Moviegoers also have the option right now of going to heaven and hell with superstar Robin Williams in "What Dreams May Come." The big news in this latest "Hollywood Heaven" opus is that some gatekeepers in America's dream factory are trying to take eternity seriously -- perhaps more seriously than most conventional religious leaders.
"This movie wasn't nearly as bad as I thought it would be. In even contains some hopeful signs for those who believe heaven and hell are real," said Boston College philosopher Peter Kreeft, author of 30-plus books including "Heaven, the Heart's Deepest Longing." In terms of America's growing fascination with spirituality, he added, it's clear that "people are asking some of the right questions, right now. They are spiritually hungry, even if they are choosing to eat poisonous food."

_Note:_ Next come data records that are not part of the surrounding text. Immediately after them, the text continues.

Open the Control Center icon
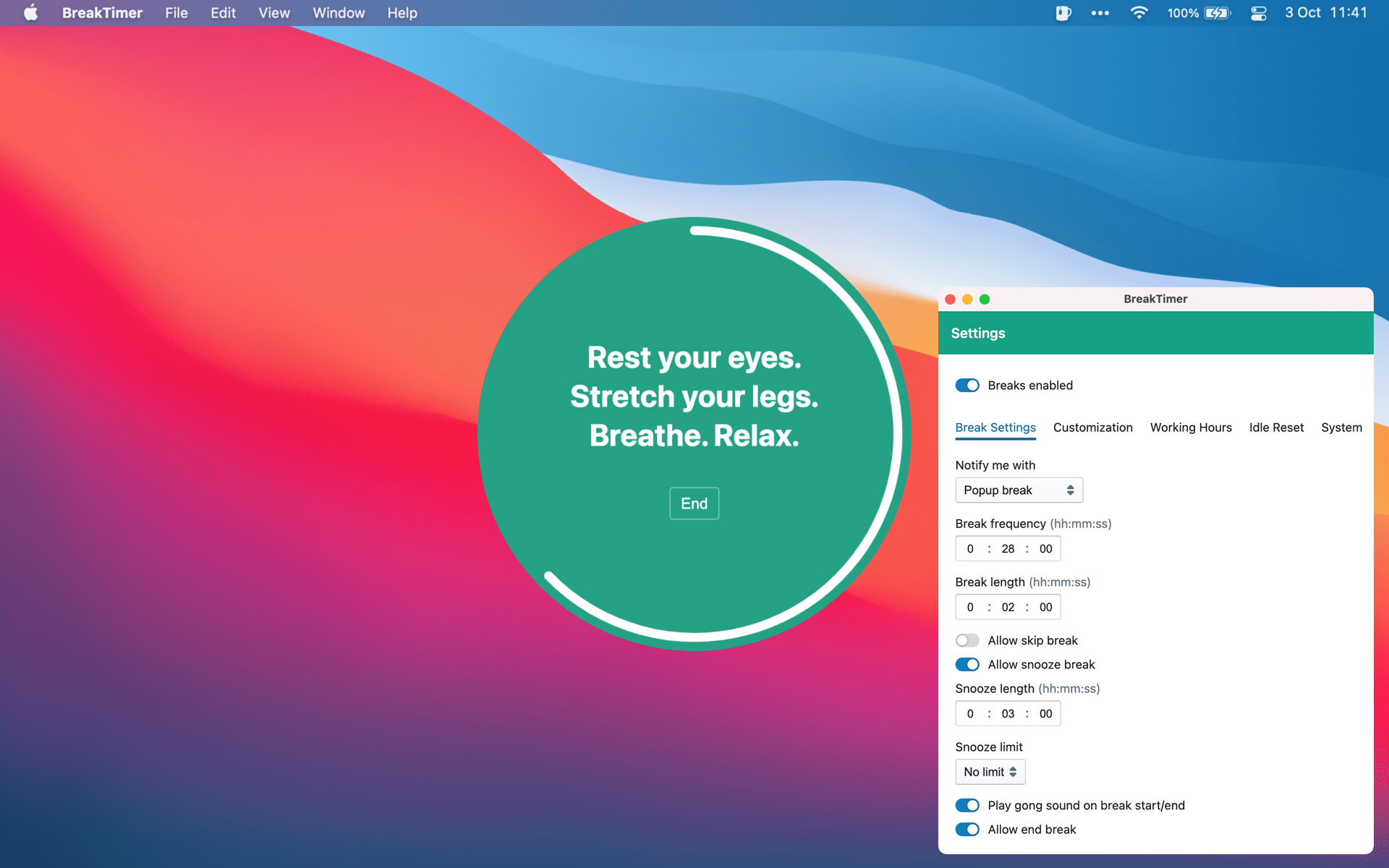Viewport: 1389px width, 868px height. click(x=1258, y=13)
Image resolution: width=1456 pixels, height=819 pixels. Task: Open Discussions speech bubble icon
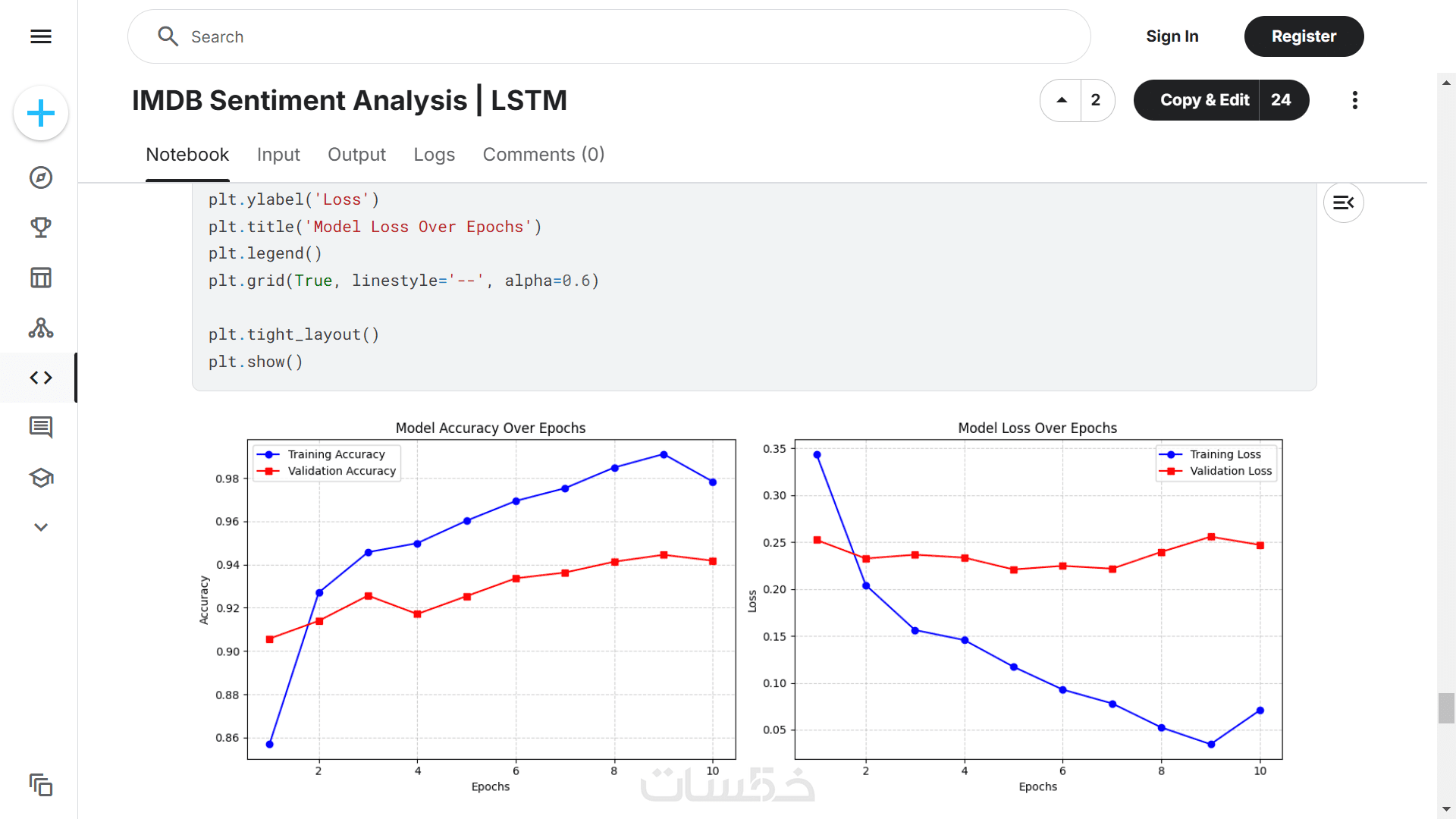pyautogui.click(x=41, y=428)
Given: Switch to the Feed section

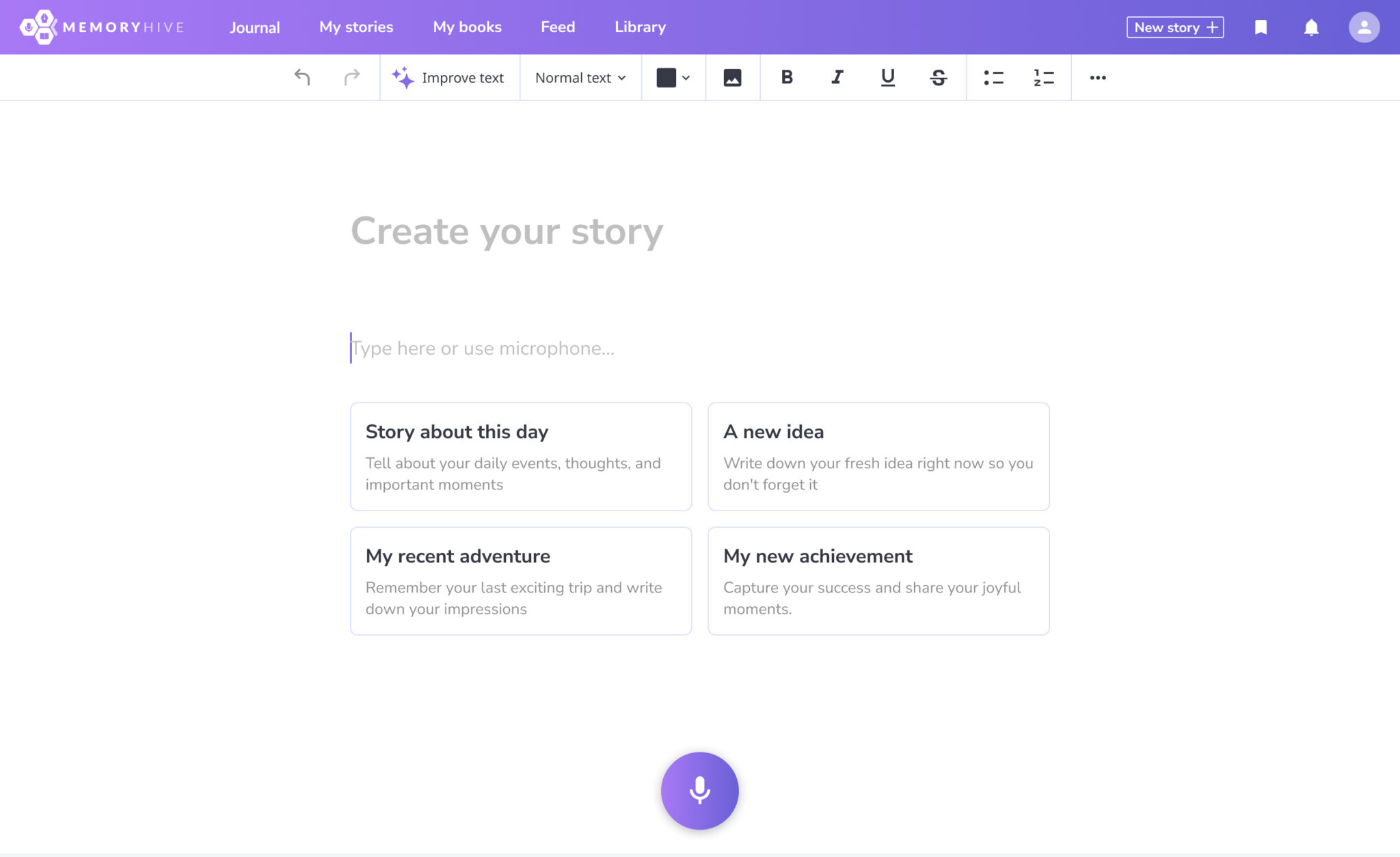Looking at the screenshot, I should (557, 27).
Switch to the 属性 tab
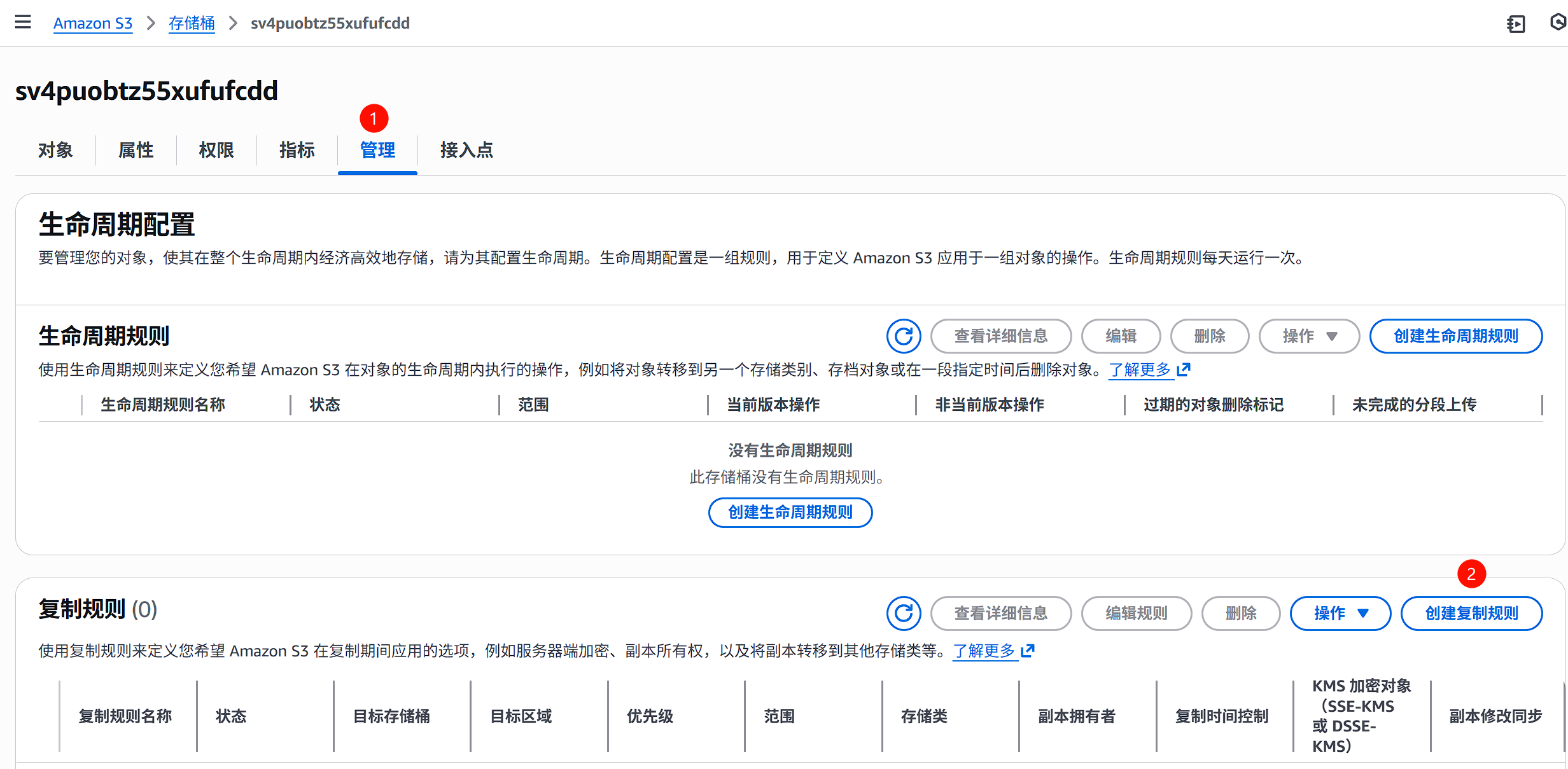This screenshot has height=769, width=1568. point(136,150)
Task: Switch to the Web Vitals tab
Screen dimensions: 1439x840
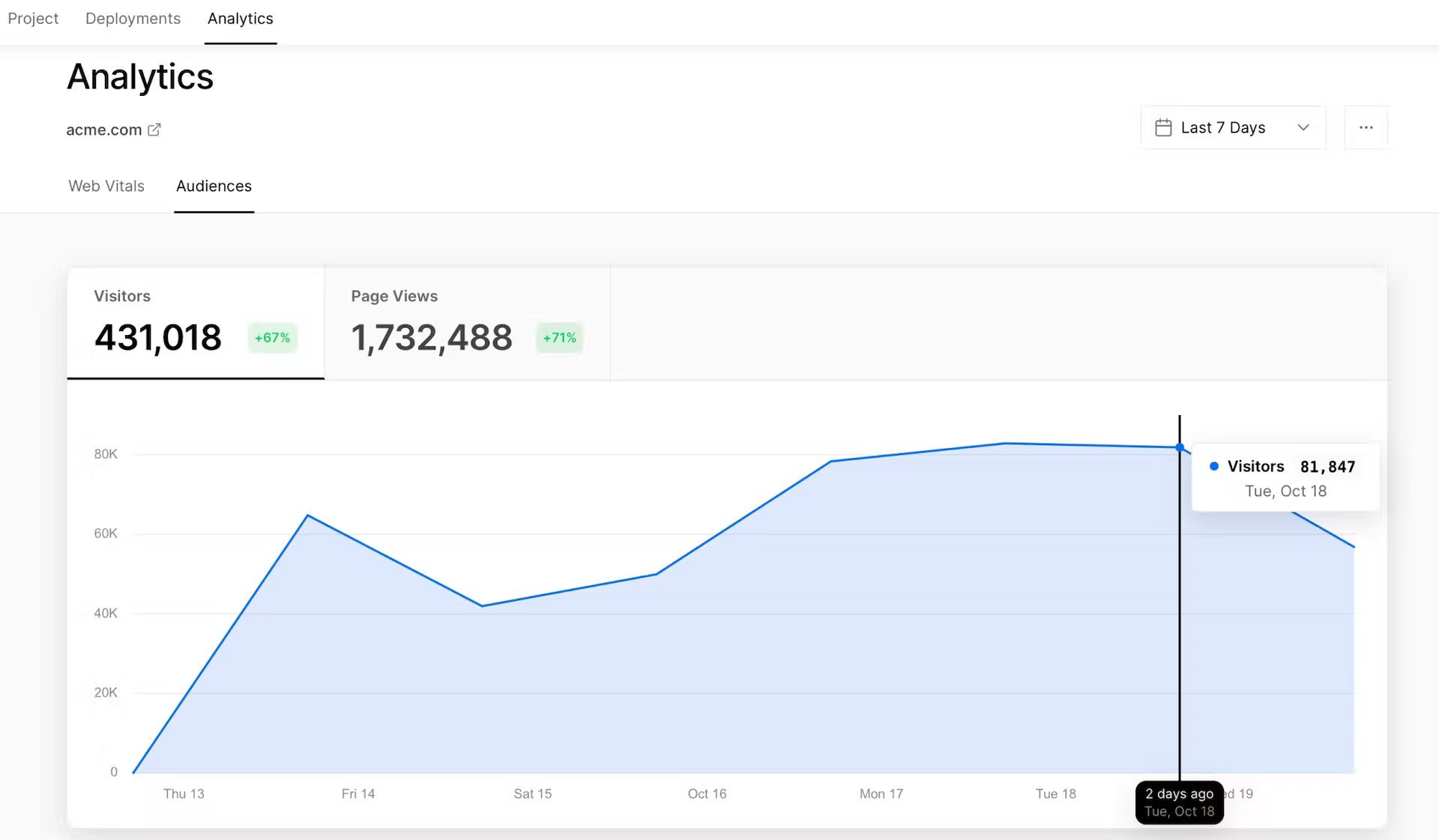Action: [106, 186]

As was the case with "Ghost" and numerous other modern movies in this genre, Kreeft said that "What Dreams May Come" appears to be "essentially a Buddhist or Hindu movie" created for audiences that remain comfortable with Judeo-Christian images. After death, the characters learn that there are no rules that govern eternity, reincarnation is a viable option and that reality is a simple matter of perception. "What's true in our minds is true, whether people know it or not," explains one heavenly teacher.
Early on, Williams' Everyman character asks an angelic figure what role God plays in this dreamlike heaven. "He's up there somewhere, shouting down that He loves us," says the spirit.
An ad for a Los Angeles seminar on "Metaphysical Filmmaking," led by producer Stephen Simon, sums of his goals: "As we approach the new millennium, film is the natural medium for the expression of transformational consciousness. Metaphysical films can illuminate new landscapes, chart new maps and model new paradigms for relating to life." The result is part Dante's "Inferno," part Star Trek, served up with waves of special effects and pop psychology.
But it would be wrong to dismiss this as mere New Age propaganda, stressed Kreeft, who is a very traditional Roman Catholic. The movie focuses on a crucial subject - eternal life - which churches have all but ignored for at least a generation. And while the doctrine is unorthodox, it contains images of heaven and hell that are almost shockingly traditional.
"This movie was gorgeous and fascinating to look at, but there was more to it than that," he said. "This wasn't a kind of minimalist kind of beauty. It was opulent. It was an old- fashioned, natural kind of beauty. That's important. We need to be able to say that heaven is beautiful."
In addition to affirming the existence of heaven and hell, the movie shows that decisions in this life impact the life to come. It teaches that people must not lose faith and to let fear dominate their lives. It stresses the need for courage, forgiveness and gratitude.
Above all, "What Dreams May Come" takes love seriously. This is, conceded Kreeft, human love, instead of divine love. But at least the human love depicted in this movie is noble and beautiful. Many critics have savaged the movie because its depiction of marital love is based more on idealism than sexual passion.
"This movie did get human love right," said Kreeft. "It showed love as charity and self-sacrifice. It praises faithfulness ... and this love even includes children. There's an intact family, for once, and we see many beautiful scenes showing the love in this family. That's positive."
There are even scenes of repentance. But everyone repents to each other -- not to God.
"They do repent to somebody, which is a start," said Kreeft. "That's better than, 'Love means never having to say you're sorry.' ... What the movie didn't say, of course, was that God counts and that God judges. It didn't say that one finds true joy by conforming to God's reality. ... In a way, the movie was simply too spiritual. It didn't take reality seriously enough."